Dec 26, 2025By Ray Mileur
Ray Mileur

When the Man Is Right

A few years ago, in the golden heat of midsummer, the world outside buzzed with laughter. School was out, and children’s voices echoed through the neighborhood.

Inside the large white house at the end of the lane, a businessman sat hunched over his desk in a dim study. Papers were spread before him, deadlines stacked like bricks, the weight of unfinished work from the night before pressing in.

“Daddy!”

His five-year-old daughter’s voice cut through the silence—bright, persistent, impossible to ignore. She darted into the room again and again, each visit filled with questions and chatter, the kind of joyful interruption only a child can manage. No matter how often he gently sent her away or called for her mother, she always came back.

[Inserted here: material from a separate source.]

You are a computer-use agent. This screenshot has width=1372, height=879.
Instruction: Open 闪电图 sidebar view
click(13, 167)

His eyes wandered to the coffee table where a glossy Saturday magazine lay open. On its cover was a vivid picture of the earth—blue oceans, green land, the whole world held together on a single page.

An idea formed.

He tore the page out and ripped it into pieces, then handed them to his daughter.

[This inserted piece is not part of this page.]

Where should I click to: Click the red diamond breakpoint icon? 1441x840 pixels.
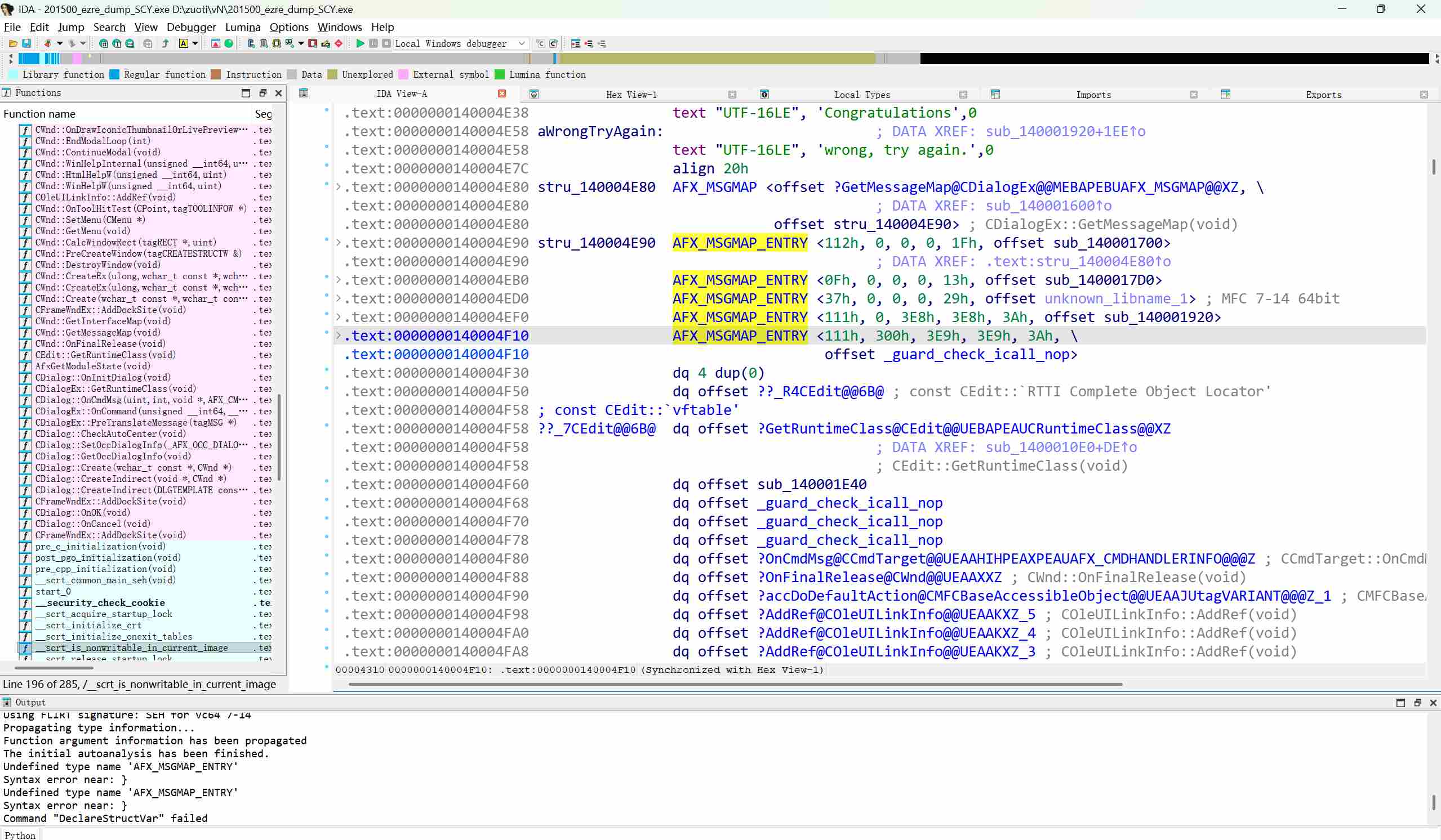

“Here,” he said, smiling. “It’s a puzzle of the world. See if you can put it back together.”

She grinned, gathered the pieces, and skipped out of the room.

“That should buy me some time,” he thought, turning back to his work.

Five minutes later, she was back—beaming, holding the page neatly taped together, every piece in place.

He stared at it, astonished.

“How did you finish it so fast?”

She looked up and said, “Daddy, on the back of the world was a picture of a man. I knew if I got the man right, the world would have to be right.”

He didn’t answer right away. He just sat there, letting her words settle.

The world won’t make sense until a man takes responsibility for his own life. A man's world won't get right, until he gets right first.